In response to DNA damage, nuclear p53, a tumor suppressor, induces expression of the p53 up-regulated modulator of apoptosis (PUMA). PUMA in turn regulates the activity of cytosolic p53. In the cytosol, p53 is sequestered by the anti-apoptotic protein BCL-xL, a member of the BCL-2 family of anti-apoptotic proteins. PUMA disrupts this interaction and frees p53 to initiate apoptosis. BCL-2 proteins are composed of BCL-2 homology (BH) domains, and PUMA is a single–BH domain protein.

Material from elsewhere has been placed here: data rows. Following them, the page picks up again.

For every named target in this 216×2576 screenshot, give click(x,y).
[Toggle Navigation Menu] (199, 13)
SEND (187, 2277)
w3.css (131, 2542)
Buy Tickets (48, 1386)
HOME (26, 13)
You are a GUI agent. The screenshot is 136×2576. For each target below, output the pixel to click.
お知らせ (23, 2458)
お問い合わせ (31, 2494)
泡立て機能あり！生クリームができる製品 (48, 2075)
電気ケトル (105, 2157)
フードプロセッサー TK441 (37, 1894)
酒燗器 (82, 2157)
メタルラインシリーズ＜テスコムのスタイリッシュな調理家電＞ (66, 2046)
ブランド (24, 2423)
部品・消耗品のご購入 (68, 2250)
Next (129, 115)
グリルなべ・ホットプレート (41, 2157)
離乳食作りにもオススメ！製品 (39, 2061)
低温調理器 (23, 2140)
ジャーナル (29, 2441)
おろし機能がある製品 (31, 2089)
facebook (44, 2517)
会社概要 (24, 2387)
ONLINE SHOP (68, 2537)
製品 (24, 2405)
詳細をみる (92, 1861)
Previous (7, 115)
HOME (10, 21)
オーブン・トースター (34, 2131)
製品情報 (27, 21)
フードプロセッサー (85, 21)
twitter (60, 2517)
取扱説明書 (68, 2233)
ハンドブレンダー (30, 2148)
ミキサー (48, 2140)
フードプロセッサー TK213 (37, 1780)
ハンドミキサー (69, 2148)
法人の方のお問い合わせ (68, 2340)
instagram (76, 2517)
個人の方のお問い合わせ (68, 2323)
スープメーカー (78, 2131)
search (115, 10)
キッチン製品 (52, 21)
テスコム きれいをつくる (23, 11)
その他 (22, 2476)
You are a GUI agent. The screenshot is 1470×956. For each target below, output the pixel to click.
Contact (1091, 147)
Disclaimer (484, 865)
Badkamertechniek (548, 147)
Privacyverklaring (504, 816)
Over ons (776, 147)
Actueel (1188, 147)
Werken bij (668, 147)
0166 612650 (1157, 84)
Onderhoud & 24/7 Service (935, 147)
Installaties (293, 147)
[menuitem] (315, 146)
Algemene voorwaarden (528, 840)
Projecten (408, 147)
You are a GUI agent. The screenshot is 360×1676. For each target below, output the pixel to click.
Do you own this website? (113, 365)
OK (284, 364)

Follis et al. used NMR spectroscopy and biophysical methods to show that PUMA is intrinsically unstructured, but that its BH3 domain folds upon binding to a hydrophobic groove in BCL-xL. NMR spectroscopy and x-ray crystallography showed that PUMA binding caused partial unfolding of two helices in BCL-xL. Although PUMA forms complexes with other anti-apoptotic complexes, it did not induce similar structural perturbations in these proteins. Structural data suggested that a π-stacking interaction between Trp-71 of PUMA and His-113 of BCL-xL was key to the destabilization of regions of the BCL-xL structure. Thus, the p53 apoptotic pathway is activated by regulated unfolding of an anti-apoptotic protein.

Nat. Chem. Biol. 10.1038/NCHEMBIO.1166 (2013).